+++ Passage provided +++
The drug rapamycin has been found to reverse the effects of Hutchinson-Gilford progeria syndrome, a fatal genetic disease that resembles rapid aging, in cells taken from patients with the disease. Rapamycin, an immunosuppressant drug used to prevent rejection of transplanted organs, has already been shown to extend life span in healthy mice. Researchers hope the findings will provide new insight into treating progeria as well as other age-related diseases.

Skin cells from patients with progeria show a slew of defects: deformities in their membranes, decreased growth, and early death. Kan Cao, an associate professor of cell biology and molecular genetics at the University of Maryland, and her colleagues found that rapamycin could reverse these defects by enhancing the cells’ ability to degrade the protein progerin, which accumulates in abnormal amounts in progeria patients. The study was published today in the journal Science Translational Medicine.

It’s not yet clear whether the drug will have similar effects on animals or patients. But progeria researchers are planning a clinical trial of rapamycin. No treatments currently exist for the disease, which is typically fatal by age 12. Children with progeria have health issues typically associated with old age, including balding, hardened skin, pain in joints, hip dislocations, and heart disease.

Researchers say the findings could be relevant beyond this rare genetic disease. Although accumulation of progerin is associated with progeria, the protein also accumulates in small amounts in normal cells, and may be partially responsible for the aging process.

Some age-related diseases, such as Parkinson’s and Alzheimer’s, also result in defects in the cells’ “trash-removal” system, says Dimitri Krainc, associate professor of neurology at Harvard Medical School and one of the authors of the paper. In fact, previous research has shown that the failure of cellular maintenance is a key component of aging. “With normal aging … you start accumulating by-products of normal cell functions,” explains Krainc. Rapamycin may be able to help clean up other toxic proteins as well, though this study only looked at its effects on progerin.

“I would hope that the study increases the search for molecules to replace rapamycin,” which don’t have the immunosuppressant side effects, says David Sinclair, director of the Paul F. Glenn Laboratories for the Biological Mechanisms of Aging at Harvard Medical School. Such alternatives could be a major step forward in the fight against aging, says Sinclair, who was not involved in the current study.
+++ Supplied records +++
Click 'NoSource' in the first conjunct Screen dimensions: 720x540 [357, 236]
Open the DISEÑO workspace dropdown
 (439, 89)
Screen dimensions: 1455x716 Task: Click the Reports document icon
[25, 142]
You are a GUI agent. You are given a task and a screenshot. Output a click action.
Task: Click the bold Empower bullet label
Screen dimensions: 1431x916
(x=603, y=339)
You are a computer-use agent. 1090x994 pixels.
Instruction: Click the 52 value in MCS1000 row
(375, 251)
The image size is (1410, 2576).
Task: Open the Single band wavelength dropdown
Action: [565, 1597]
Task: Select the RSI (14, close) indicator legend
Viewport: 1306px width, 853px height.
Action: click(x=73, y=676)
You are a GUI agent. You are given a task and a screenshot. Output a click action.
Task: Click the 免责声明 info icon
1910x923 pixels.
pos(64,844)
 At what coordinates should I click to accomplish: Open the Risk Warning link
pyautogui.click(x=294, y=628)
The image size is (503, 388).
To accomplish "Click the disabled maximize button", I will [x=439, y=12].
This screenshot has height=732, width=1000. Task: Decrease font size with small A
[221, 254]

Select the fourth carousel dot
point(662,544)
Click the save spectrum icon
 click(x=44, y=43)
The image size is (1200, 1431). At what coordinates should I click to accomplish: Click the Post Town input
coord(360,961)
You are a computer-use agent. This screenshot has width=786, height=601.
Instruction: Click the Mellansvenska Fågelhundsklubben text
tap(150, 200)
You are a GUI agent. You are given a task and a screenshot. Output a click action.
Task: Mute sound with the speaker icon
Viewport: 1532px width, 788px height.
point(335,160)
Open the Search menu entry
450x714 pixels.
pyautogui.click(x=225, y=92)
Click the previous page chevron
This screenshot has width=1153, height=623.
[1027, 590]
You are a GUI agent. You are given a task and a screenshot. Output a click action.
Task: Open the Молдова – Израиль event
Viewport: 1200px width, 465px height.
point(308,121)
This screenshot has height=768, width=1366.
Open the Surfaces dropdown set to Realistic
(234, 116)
+++
- [Tasks for this exercise]:
A. For the article on rapamycin and progeria, decide whether each statement agrees with the text, answering yes or no and quoting the words that settle it: (i) Rapamycin is used to prevent the rejection of transplanted organs. (ii) The study examined rapamycin's effects on several toxic proteins. (iii) David Sinclair was one of the study's authors.
B. Summarize the article on rapamycin and progeria in two sentences.
C. Restate the article on rapamycin and progeria from "It’s not yet" up to and including "and heart disease.", swapping "clinical trial" for "human study".

- [Answers]:
A.
(i) Yes: "an immunosuppressant drug used to prevent rejection of transplanted organs"
(ii) No: "though this study only looked at its effects on progerin"
(iii) No: "who was not involved in the current study"

B. Rapamycin reversed the defects seen in skin cells taken from progeria patients by enhancing the cells' ability to degrade the protein progerin, and progeria researchers are planning a clinical trial, though it is not yet clear whether the drug will have similar effects on animals or patients. Researchers say the findings could be relevant beyond this rare disease, since progerin also accumulates in small amounts in normal cells and some age-related diseases involve defects in the cells' "trash-removal" system.

C.
It’s not yet clear whether the drug will have similar effects on animals or patients. But progeria researchers are planning a human study of rapamycin. No treatments currently exist for the disease, which is typically fatal by age 12. Children with progeria have health issues typically associated with old age, including balding, hardened skin, pain in joints, hip dislocations, and heart disease.